Si des niveaux modérés d’exercice physique offrent des avantages pour la santé, ils ne permettent pas nécessairement d’acquérir la capacité aérobie et l’aptitude physique nécessaires pour nager contre un courant fort. Une bonne capacité aérobie s’acquiert et se maintient uniquement au travers d’une activité physique intense et régulière, suivant la prescription du médecin. La nage à contre-courant requiert en outre une bonne technique de nage avec palmes. Sans cela, le plongeur peut éprouver des difficultés à créer une propulsion suffisante pour contrecarrer un courant fort, et ce, même s’il dispose d’une capacité aérobie élevée pour le travail musculaire. La nage avec palmes doit par conséquent faire partie intégrante de l’entraînement des plongeurs.

Bien-être

Le bien-être peut être défini de différentes manières, mais il s’agit essentiellement d’un état subjectif de satisfaction vis-à-vis de sa propre condition présente. Le bien-être dépend grandement de la santé générale, mais aide également à l’améliorer. L’une des façons d’atteindre le bien-être passe par la pratique du yoga. Le yoga semble en effet avoir un impact positif sur la souplesse, la posture, l’équilibre et la force musculaire. Les techniques de relaxation et de respiration peuvent réduire le tonus sympathique général chez les personnes âgées, augmenter les effets du système parasympathique sur la fréquence cardiaque et favoriser la variabilité de la fréquence cardiaque. La pratique régulière du yoga réduit en outre l’anxiété et améliore le bien-être général.

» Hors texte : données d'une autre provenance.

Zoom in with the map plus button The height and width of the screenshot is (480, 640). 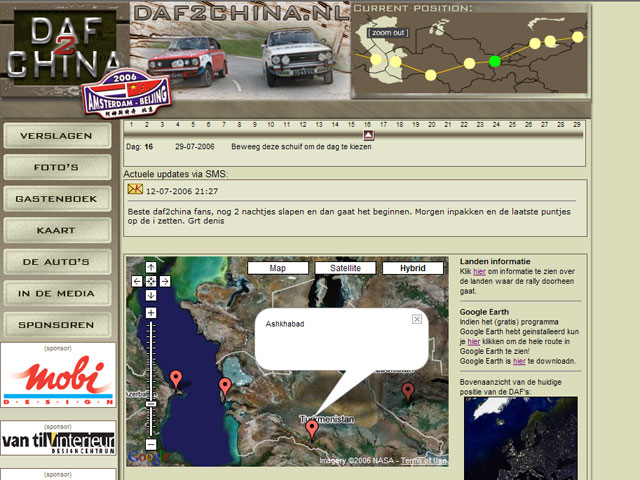151,313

Le sentiment de bien-être ne coïncide pas nécessairement avec une bonne forme physique. Les personnes qui n’effectuent pas un exercice physique régulier et vigoureux risquent de ne découvrir leurs limites que lorsqu’elles se trouvent face à un problème, c’est-à-dire trop tard. Pour les amateurs d’activités subaquatiques, la plongée peut jouer un rôle important dans l’atteinte d’un sentiment de bien-être. Afin de se maintenir en forme et de profiter au maximum de cette activité, tout plongeur devrait observer un mode de vie sain, réaliser un exercice physique régulier, s’entraîner aux techniques spécifiques de la plongée, mettre tout en oeuvre pour atteindre le bien-être et faire des choix judicieux lorsqu’ils se trouvent sous l’eau.